アワアワと言い訳をした。確かにベルさんを思い浮かべて、こんな素敵な『男の人』がいたら、コロッと参っちゃうだろうなあ…とは思ったけど、ベルさんをそういう対象として見るのはベルさんを傷つける行為だ。そんなことしちゃダメだ。

アワアワする私を見てシータさんは噴き出した。


「あはは。ジゼル。兄殿は言葉遣いはアレだが自分を雄だと認識しているぞ?当然恋愛対象も女性だ。」

「へ…?」

「騙されたな?誤解されることは多いが、正真正銘雄だ。彼女がいたこともある。今はフリーだが。」

「そ…そうなんですか…」


おねにーさんじゃなくて、お兄さんだったのか。ふ、フリーか…


「内面の好みの話は聞いたが、外面の話は聞いていないな。どんな感じが好きだ?やっぱり顔のいい男?中性的?それともマッチョ?ぶっちゃけ兄殿はタイプか?」


私は真っ赤になった。ベルさん…格好良いです。性格はドストライクだし、見た目もかなりいいと思う。好みかと聞かれたらすごい好みなんだけど。


「……なんだか脈がありそうだな?」


まあねえ…格好良いもん。


「でもベルさんくらい素敵な人なら、私のことなんて歯牙にもかけないと思うので……夢は見ません。」


髪もありふれた茶色だし、微乳だし。性格も結構心狭いし、能力的にも足を引っ張っちゃってて…ちゃんと稼げるようになった今となってはこのジョブが悪いものだとは思わないけど、ジャンル的には珍品だと思うし。魔術を重点的に充実させてるけど、それなら金喰虫じゃなくて魔術師とパーティー組めばいいじゃん!って話だよね。と言うかもし告白して振られたりしたらパーティーに居づらくなるし、あんまり邪な思いを抱くのは…

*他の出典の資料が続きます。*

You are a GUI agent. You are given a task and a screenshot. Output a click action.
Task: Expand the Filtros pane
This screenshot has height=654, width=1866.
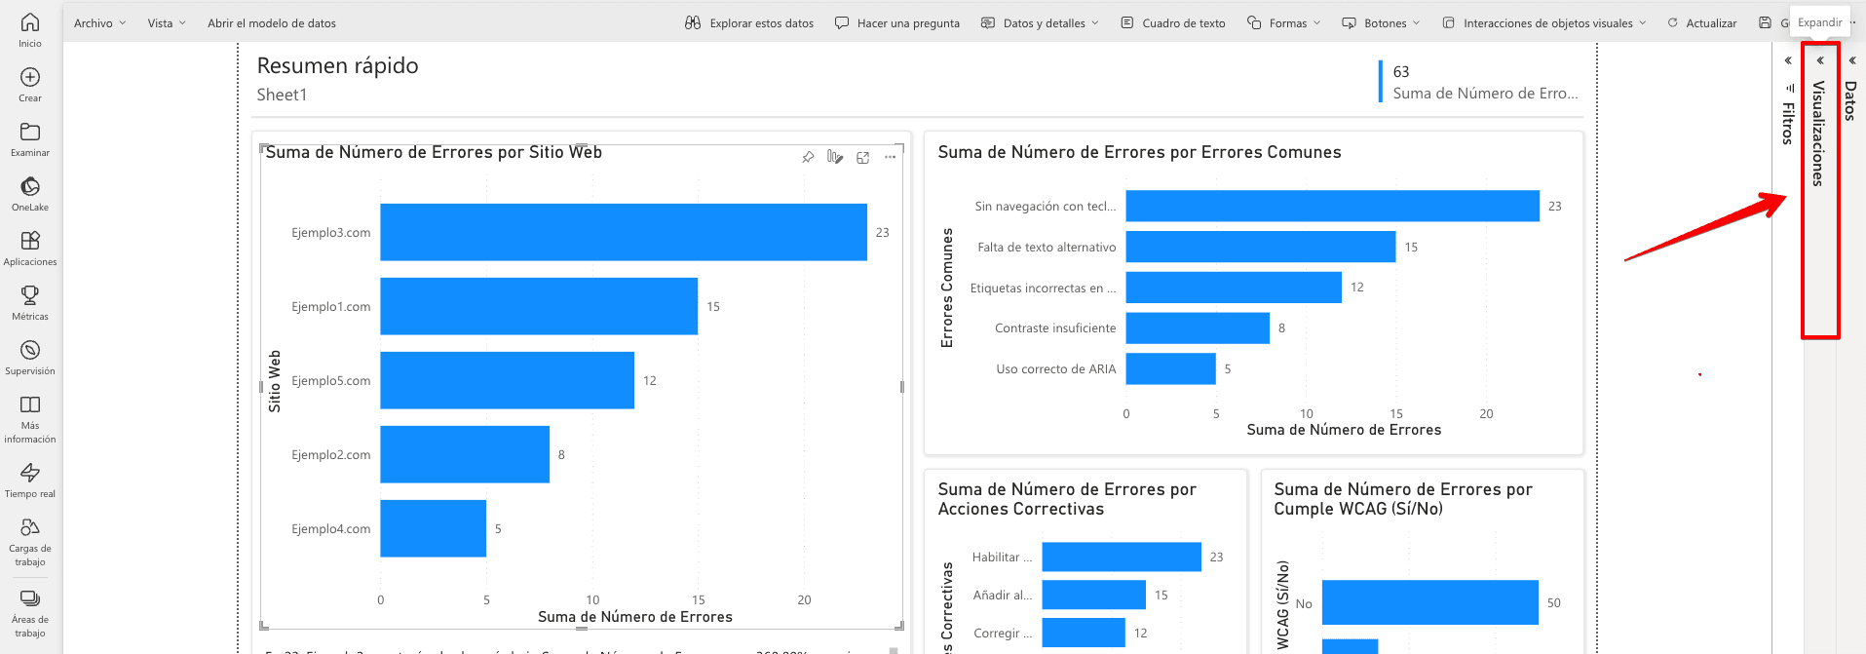(1788, 60)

でも妄想の中でこんな風に甘やかされたいとか考えるくらいならいいかな?ぎゅっと抱き締めてキスなんかされちゃったり…

……妄想するのは楽しいけど現実を見るのは惨めだ。ベルさんは頼れるパーティーメンバー。それでいい。


「ジゼルは妙に自己評価が低いな?すごく可愛いと思うのに。」

「お世辞はいいです。私はきちんと自分を知ってます。」


醜いとは言わないよ。多分可愛い方だ。村で3番目に可愛いとか、そういう微妙なラインだと思う。都会に出ると私なんて霞むほど可愛い人が沢山いるというね。シンシアちゃんくらい可愛ければ自信も持てたんだけどね。


「そう言うシータさんはどうなんですか?」

「そうだなあ。他人を冷かすのは面白いけど、ボク自身の恋ってあんまり興味ないかも。初恋まだだし、恋ってどんなものかよくわからない。まだまだ花より団子って感じだね。」


美少女なのに勿体無い…と思うけど長命種で18なら青春はまだまだこれからだから猶予はいっぱいあると思う。

シータさんが好きな食べ物の話なんかを聞いた。肉が好きだが、海産物も好きなんだそうだ。実家が海沿いの街で、海産物をたっぷり使った海尽くしのお料理を食べていたとか。聞くだけで美味しそうなんだよねえ。うーん…海、行ってみたい。私、生まれてこの方海なんて行ったことないよ。サテライトシティに来てから干した海のお魚は食べたことがあるけど。結構高くて、当時の私からすると精一杯の贅沢だった。塩っ辛い焼いた干物でご飯を掻っ込むのは中々に美味しかった。


「ジゼルの好物はなんだ?」

「好物……あまり豊かな食生活送ってなかったので、美味しいものってよくわからないです。」

「そうか……人生長いんだ。これからたっぷり楽しもうな!」

「はい。」


人生を楽しむ…か。色々思うところはあるけれど、やっぱりランディには感謝すべきなんだろうな。村で生きてたら絶対にできない、楽しい思いをしてるもの。ベルさんやシータさんにも出会えたし。

幸せになろう。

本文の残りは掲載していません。